-- Daftar Tugas --
a – Menurut testimoni masyarakat non-Muslim dalam teks tentang isu identitas, sifat apa saja yang dimiliki tetangga Muslim? Sebutkan semuanya.
b – Berdasarkan teks tentang isu identitas, jelaskan mengapa pemerintah memakai isu identitas untuk tetap mendapatkan legitimasi dari rakyat. Jawab dalam satu sampai tiga kalimat.
c – Dalam teks tentang isu identitas, apa kesimpulan Hasbi mengenai sikap pemerintah Prancis terhadap Muslim?

-- Teks Sumber --
++++++

Selain itu, lanjutnya, isu identitas juga digunakan oleh pemerintah untuk tetap mendapatkan legitimasi pemerintahannya dari rakyat, sebab bagaimanapun jika rezim gagal memenuhi kebutuhan rakyat pasti rakyat akan memberontak, marah.
“Isu identitas yang dilemparkan rezim membuat perhatian masyarakat teralihkan dari isu-isu yang sifatnya primer yang seharusnya mereka sikapi menjadi isu-isu yang sifatnya lebih sekunder. Begitulah cara rezim menutupi kegagalannya dengan mengangkat isu lain dengan menciptakan permusuhan,” urainya.
Bahasa Politis
Hasbi mengatakan, tuduhan bahwa kaum Muslim tidak bisa menyatu dengan masyarakat hanyalah bahasa politik, bukan menggambarkan realitas sebenarnya.
“Dalam banyak testimoni via media sosial, masyarakat non-Muslim baik di Amerika maupun di berbagai negara Eropa mereka menyampaikan bahwa tidak ada tetangga yang paling baik, paling sosial, paling tinggi solidaritasnya kecuali Muslim,” jelasnya.
Bahkan, sambungnya, yang terjadi sekarang adalah kelompok-kelompok Muslim itu malah menjadi semakin aktif untuk mendakwahkan Islam di tengah-tengah masyarakat dan menunjukkan bagaimana Islam sebenarnya. Itu membuat umat Islam di Eropa menjadi umat yang paling maju.
“Jadi yang terjadi bukan Muslim menjadi semakin sekuler tetapi orang-orang Eropa menjadi semakin terislamkan,” cetusnya.
Kambing Hitam
Hasbi lalu berkesimpulan bahwa pemerintah Prancis sengaja menjadikan Muslim itu sebagai kambing hitam (victim) untuk menutupi kegagalannya.

++++++

-- Kumpulan Materi --
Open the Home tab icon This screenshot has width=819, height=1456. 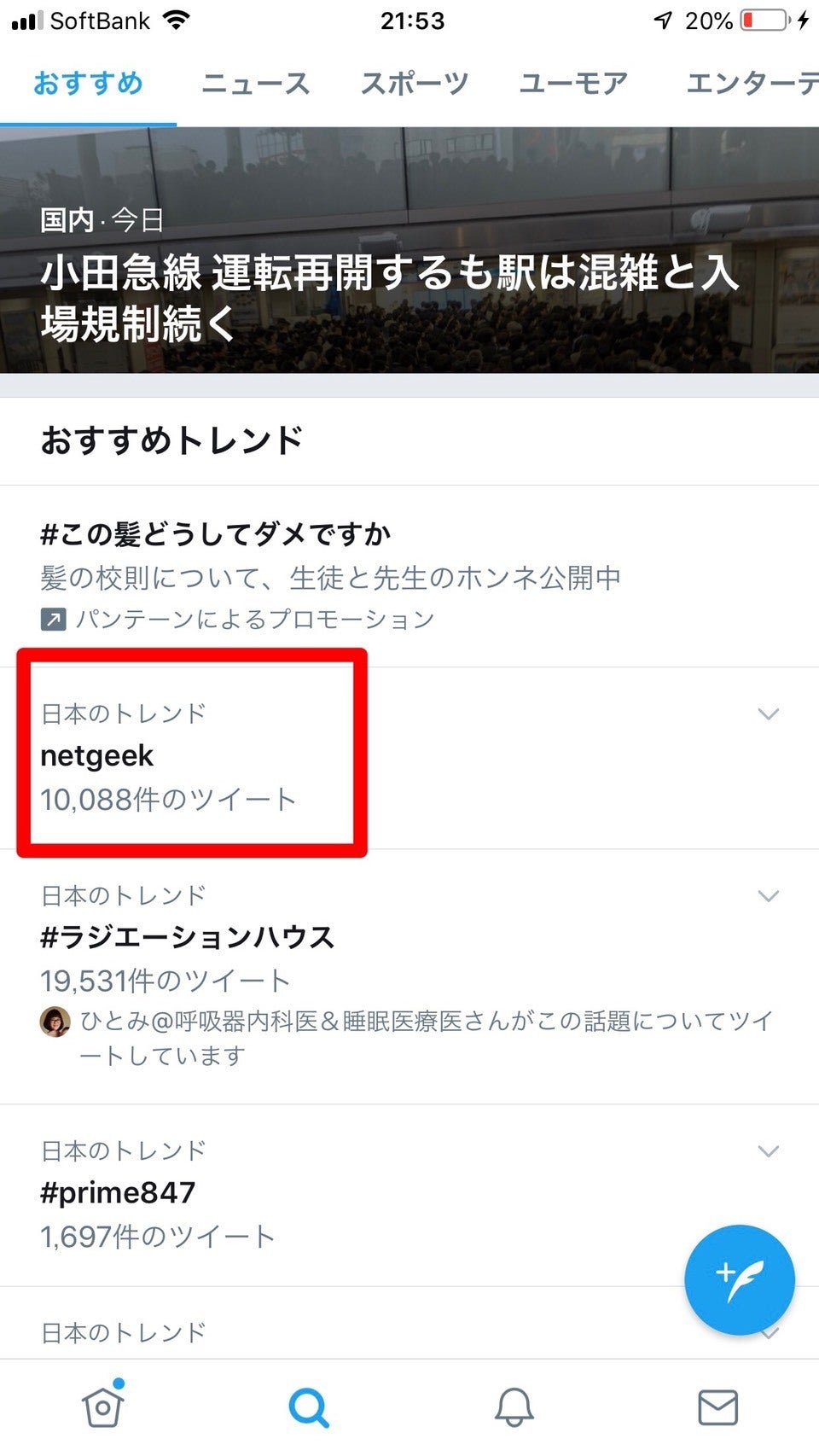(x=103, y=1406)
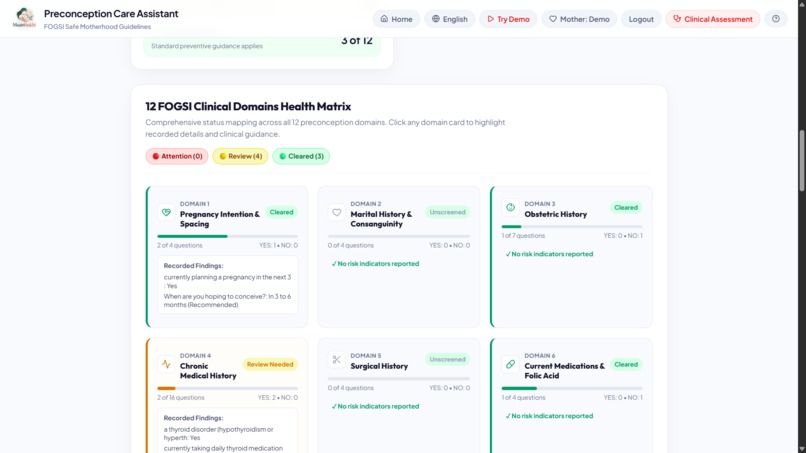Viewport: 806px width, 453px height.
Task: Toggle the Attention (0) filter chip
Action: point(177,156)
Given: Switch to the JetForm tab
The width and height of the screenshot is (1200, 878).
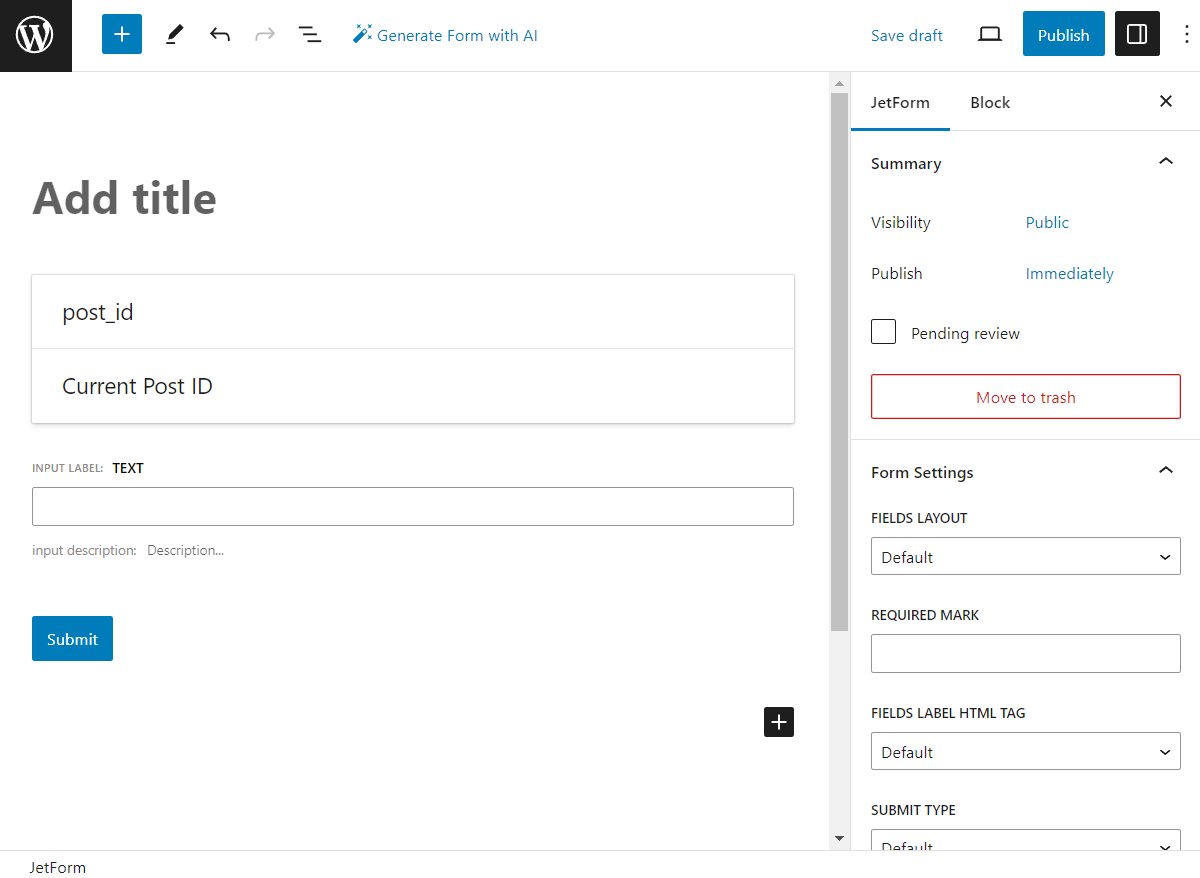Looking at the screenshot, I should pyautogui.click(x=900, y=102).
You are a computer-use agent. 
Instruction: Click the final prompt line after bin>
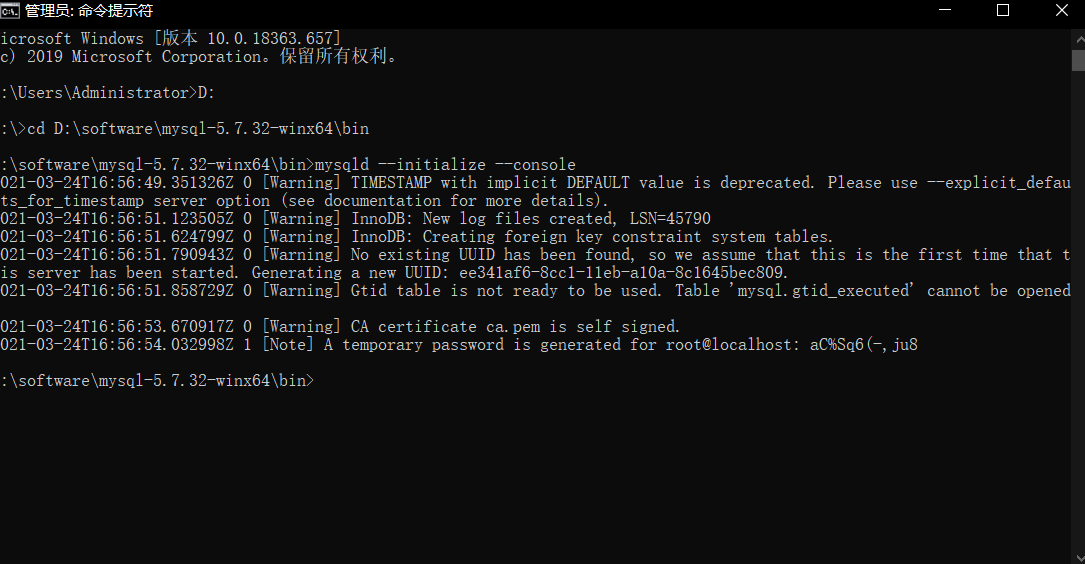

++++++

-- Jawaban Tiap Tugas --
a – Paling baik, paling sosial, dan paling tinggi solidaritasnya.

b – Jika rezim gagal memenuhi kebutuhan rakyat, rakyat pasti akan memberontak dan marah. Isu identitas mengalihkan perhatian masyarakat dari isu yang bersifat primer ke isu yang lebih sekunder. Dengan cara itu, rezim dapat menutupi kegagalannya.

c – Pemerintah Prancis sengaja menjadikan Muslim kambing hitam untuk menutupi kegagalannya.